Wegen des Widerspruchs aus der Marke GM 6517585 wird die Löschung der Marke 30 2010 056 063 auch im Umfang der vorgenannten Dienstleistungen der Klasse 43 angeordnet. Gründe
Der Tenor der Senatsentscheidung vom 8. Oktober 2014 ist von Amts wegen in Ziffer 1 zu berichtigen. Zeitlich unbegrenzt können nach § 80 Abs. 1 MarkenG Schreib-, Rechenfehler und sonstige offenbare Unrichtigkeiten durch das Gericht berichtigt werden. Berichtigungsfähig ist insoweit jeder Teil der Entscheidung (Knoll in Ströbele/ Hacker, Markengesetz, 11. Auflage, § 80 Rdnr. 2). Von einer "offenbaren Unrichtigkeit" ist immer dann auszugehen, wenn das tatsächlich Erklärte von dem Gewollten abweicht, der Fehler also bei der Niederlegung des Gewollten geschieht. Nur wenn der Fehler bereits in der Bildung des Willens durch das Gericht liegt, steht einer Berichtigung der Grundsatz der Bindung an die eigene Entscheidung entgegen (§ 82 Abs. 1 S. 1 MarkenG i. V. m. § 318 ZPO). Die Unrichtigkeit muss darüber hinaus "offenbar" sein, d. h. für jeden Dritten aus der Entscheidung und den mit ihr in unmittelbarem Zusammenhang stehenden Unterlagen oder Umständen klar erkennbar. Bei Auslassungen kommt es vor allem darauf an, ob der Gegenstand der Auslassung an anderer Stelle erörtert worden ist. Insoweit kann auch eine offenbare Unrichtigkeit vorliegen, wenn der Tenor und die Begründung eines Beschlusses nicht übereinstimmen, insbesondere wenn im Tenor der Ausspruch einer Entscheidung fehlt, die ausweislich der Begründung getroffen worden ist (Knoll in Ströbele/Hacker, a. a. O., § 80 Rdnr. 4).

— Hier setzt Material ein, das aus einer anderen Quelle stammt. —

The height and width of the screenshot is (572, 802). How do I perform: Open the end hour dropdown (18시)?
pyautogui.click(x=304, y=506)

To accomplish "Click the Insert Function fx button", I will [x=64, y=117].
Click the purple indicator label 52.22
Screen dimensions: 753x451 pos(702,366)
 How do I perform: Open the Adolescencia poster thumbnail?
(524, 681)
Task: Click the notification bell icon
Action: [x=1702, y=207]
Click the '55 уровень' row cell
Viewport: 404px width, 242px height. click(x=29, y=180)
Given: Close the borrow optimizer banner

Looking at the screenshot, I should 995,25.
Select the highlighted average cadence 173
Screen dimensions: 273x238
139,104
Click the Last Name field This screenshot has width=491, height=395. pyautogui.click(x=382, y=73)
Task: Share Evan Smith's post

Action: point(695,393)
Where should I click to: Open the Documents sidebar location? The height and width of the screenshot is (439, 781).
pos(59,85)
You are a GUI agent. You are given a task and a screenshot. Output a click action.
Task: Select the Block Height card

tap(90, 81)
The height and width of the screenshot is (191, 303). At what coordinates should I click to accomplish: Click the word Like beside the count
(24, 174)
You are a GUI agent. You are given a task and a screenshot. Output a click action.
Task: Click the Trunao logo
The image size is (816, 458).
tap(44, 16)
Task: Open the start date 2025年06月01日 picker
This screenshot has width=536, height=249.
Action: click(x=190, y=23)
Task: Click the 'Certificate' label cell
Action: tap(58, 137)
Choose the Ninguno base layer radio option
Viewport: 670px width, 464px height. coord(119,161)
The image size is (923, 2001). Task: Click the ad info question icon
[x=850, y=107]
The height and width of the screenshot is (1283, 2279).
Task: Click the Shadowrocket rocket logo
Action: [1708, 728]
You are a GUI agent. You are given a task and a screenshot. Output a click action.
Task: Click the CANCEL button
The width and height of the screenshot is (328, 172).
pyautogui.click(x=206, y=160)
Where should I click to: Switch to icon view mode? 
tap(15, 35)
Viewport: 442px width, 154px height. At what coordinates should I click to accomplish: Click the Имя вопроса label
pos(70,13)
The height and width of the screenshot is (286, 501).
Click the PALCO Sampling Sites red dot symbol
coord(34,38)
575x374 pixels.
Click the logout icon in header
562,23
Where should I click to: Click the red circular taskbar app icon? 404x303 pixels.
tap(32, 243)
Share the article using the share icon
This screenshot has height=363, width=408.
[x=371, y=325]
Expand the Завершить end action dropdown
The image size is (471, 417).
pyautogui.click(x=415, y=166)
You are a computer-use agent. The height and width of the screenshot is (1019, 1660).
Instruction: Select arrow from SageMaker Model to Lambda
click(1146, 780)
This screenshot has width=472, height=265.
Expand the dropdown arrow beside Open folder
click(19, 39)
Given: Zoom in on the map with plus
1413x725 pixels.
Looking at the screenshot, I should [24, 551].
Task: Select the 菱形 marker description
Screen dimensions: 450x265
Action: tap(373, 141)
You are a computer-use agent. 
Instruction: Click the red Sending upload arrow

Die vorgenannte Voraussetzung ist im vorliegenden Fall gegeben. Das Datum des angegriffenen Beschlusses des Deutschen Patent- und Markenamts lautet auf den 10. Oktober 2012, nicht dagegen auf den 18. Oktober. In Ziffer 1 des Tenors fehlt die Klasse 43. Aus der Begründung unter Ziffer 1 a) ii) ergibt sich auch die Löschung dieser Dienstleistungen. Der Senat hat insoweit dargelegt, dass auch in Hinsicht auf die Dienstleistungen in Klasse 43 der angegriffenen Marke eine teilweise Identität und im Übrigen eine enge Ähnlichkeit zu den Dienstleistungen der Widerspruchsmarke besteht. Aufgrund des sehr umfangreichen Waren- und Dienstleistungsverzeichnisses der angegriffenen Marke ist der Ausspruch im Tenor versehentlich unterblieben.